I think the lending industry is shooting itself in the foot right now.They make all these products available that inflated property values and now they take them away. Not very many people have 20% down.You are going to take a lot of people out of the market and crush property values thus more homes back to the banks.they are doing the worng thing right now.They should keep the loan products available to people with great credit who need them.loaning to people with 500 credit scores is not very smart anyways as we are seeing things blow up.

Cmyst said...

I suspect they will modify some of their qualifying criteria and begin to offer more financing in the future. I don't think they'll do it before the end of the year, though. Mostly because they just don't have the investors willing to take the risk right now.
California really shot itself in the foot over this bubble. It's always been more expensive to live here, but the advantages outweighed the cost for most of us. Now, the median family income can't afford a decent home, and people that can afford a decent home don't have the necessary down payment.

Gwynster said...

CFHA won't go away. It's a 3% down product but what kills it in this area is the 29% DTI FIVA. That 29% is based on Piti, not just the mortgage balance.

Frankly, I no longer think most people can be trusted to balance their own check books, forget managing the financial responsiblility of owning a home.

Me, I keep an excel file that has every expense recorded by month from '95 and I project my budget out 10 yrs at a time. I update it daily. Mr. Gwynster thinks it's freakishly cute. I think it's just my financial paranoia showing. I'm terrified of becoming the bag lady on the corner eating beans out of a can.
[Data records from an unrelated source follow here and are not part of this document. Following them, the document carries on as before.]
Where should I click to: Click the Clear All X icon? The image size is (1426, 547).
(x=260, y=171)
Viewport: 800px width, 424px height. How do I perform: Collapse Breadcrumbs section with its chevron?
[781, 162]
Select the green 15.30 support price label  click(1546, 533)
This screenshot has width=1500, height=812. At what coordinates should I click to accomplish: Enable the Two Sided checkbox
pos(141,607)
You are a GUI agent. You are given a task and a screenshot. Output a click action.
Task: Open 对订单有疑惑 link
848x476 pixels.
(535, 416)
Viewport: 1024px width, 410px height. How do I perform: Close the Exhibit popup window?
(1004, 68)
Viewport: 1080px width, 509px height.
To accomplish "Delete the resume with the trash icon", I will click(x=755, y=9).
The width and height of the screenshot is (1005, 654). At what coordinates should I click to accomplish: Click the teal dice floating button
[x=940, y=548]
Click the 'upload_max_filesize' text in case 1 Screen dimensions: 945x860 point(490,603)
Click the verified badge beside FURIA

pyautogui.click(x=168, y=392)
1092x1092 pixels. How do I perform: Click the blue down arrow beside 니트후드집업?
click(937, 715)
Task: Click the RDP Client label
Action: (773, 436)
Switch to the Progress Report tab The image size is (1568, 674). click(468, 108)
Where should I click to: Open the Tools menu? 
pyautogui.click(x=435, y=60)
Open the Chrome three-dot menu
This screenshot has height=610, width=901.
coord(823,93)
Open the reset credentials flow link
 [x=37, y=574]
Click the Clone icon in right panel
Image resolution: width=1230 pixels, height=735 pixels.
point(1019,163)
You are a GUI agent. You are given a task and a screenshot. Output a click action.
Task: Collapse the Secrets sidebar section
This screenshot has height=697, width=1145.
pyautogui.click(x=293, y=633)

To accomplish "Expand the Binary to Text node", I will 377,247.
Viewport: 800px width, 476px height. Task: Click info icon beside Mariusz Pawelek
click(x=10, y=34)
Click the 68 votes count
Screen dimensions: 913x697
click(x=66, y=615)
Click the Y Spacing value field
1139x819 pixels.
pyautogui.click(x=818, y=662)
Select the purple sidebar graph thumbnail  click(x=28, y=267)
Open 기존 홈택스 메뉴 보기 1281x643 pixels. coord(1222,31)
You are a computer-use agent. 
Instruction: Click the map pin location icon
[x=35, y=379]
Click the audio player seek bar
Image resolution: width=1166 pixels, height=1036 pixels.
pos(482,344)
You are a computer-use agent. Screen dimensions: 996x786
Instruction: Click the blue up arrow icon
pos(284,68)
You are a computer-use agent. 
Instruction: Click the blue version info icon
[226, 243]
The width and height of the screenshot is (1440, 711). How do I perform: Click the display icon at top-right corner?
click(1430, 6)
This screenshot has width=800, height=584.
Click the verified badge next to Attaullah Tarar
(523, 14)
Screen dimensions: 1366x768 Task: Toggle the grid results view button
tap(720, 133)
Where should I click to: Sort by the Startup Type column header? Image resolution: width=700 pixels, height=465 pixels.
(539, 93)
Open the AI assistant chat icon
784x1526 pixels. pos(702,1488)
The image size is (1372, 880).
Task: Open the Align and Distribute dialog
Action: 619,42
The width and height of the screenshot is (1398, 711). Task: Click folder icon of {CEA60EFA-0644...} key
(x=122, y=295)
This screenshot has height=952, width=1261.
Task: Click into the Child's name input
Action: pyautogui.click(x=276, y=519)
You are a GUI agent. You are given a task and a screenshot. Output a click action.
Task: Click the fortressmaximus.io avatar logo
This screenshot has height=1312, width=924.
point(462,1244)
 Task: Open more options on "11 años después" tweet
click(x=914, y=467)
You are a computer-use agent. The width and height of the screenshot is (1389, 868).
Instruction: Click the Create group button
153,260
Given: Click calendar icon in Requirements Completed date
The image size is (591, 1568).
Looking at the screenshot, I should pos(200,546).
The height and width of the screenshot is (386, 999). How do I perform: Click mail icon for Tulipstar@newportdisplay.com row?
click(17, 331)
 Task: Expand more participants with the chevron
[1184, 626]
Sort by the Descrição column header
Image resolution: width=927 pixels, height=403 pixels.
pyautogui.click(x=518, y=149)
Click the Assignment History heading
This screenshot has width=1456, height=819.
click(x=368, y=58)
Back to the topic. I have no problem with keeping the lending industry tied to conventional mortgage requirements. If we had done that in the first place, this whole mess wouldn't have gotten so out of hand.

David said...

I mostly agree with gwynster. If the banks hadn't given everyone these weirdo loans the prices would have never gotten this high and people might actually be able to have a down payment. $20K 5-6 years ago would have been a nice down payment on a house, now it doesn't do you anything. And I'm personally glad the banks are shooting themselves in the foot; now I might actually find a descent place that I can afford.

AgentBubble said...

When the purchase price and appraisal on our home ended up being the exact same amount back in 2002 (we purchased with a no money down loan), it was a glaring sign that there was something suspicious and self-reinforcing going on in the RE industry.

Here in our area, you'll find that the appraiser's job is just that--to make sure the house appraises for the selling price. In my 10 years, I've never seen an appraisal for even a $1 higher than selling price. I've seen them lower, but never higher.

Anonymous said...

Appraisal - It is not the buyer/owner that controls the appraisal but rather the lender. I also had a house come in just right when I bought (and probably higher than it should have). However, when I requested a new appraisal after owning a couple of years (to prove 20% equity and therefore dump the PMI) I was surprised at how LOW the appraisal came in.
Then when I attempted to get the appraisal from the company who performed it they informed me that they would not give it to me and that I had to go to my lender. I have to say that blew it as I explained to them that I was the one that paid for the appraisal and that the lender had requested it on my behalf. (side note: the appraisal barely came in at the 20% although my analysis indicated it should have been qite a bit higher).

Lending - I just don't understand why the lenders don't get smart. They should be placing more of their focus on keeping their current lendees in their homes and paying the mortgage. It would cost them a lot less in the short run (7 years) and pay them a lot more over the long run if they would work with their lendees and get them moved into a smarter long term loan they can afford.
Which is better: allowing the current mortgage to reset to a payment that will require the owner to default and therefore the bank ends up with a property they don't want and will lose money on (since they won't let that person refinance), or, provide a 'roll-over' mortgage option that allows the owner to change over to a, say 40 or 50 year, fixed rate mortgage they can afford. Option 2 is a win-win for everyone that accepts. I think I remember hearing of one company doing something like this. Of course from a miopic perspective as an owner in waiting I hope they don't and they let the RE prices tumble (miopic because it doesn't take into account the devastation they are creating on my investment portfolio!).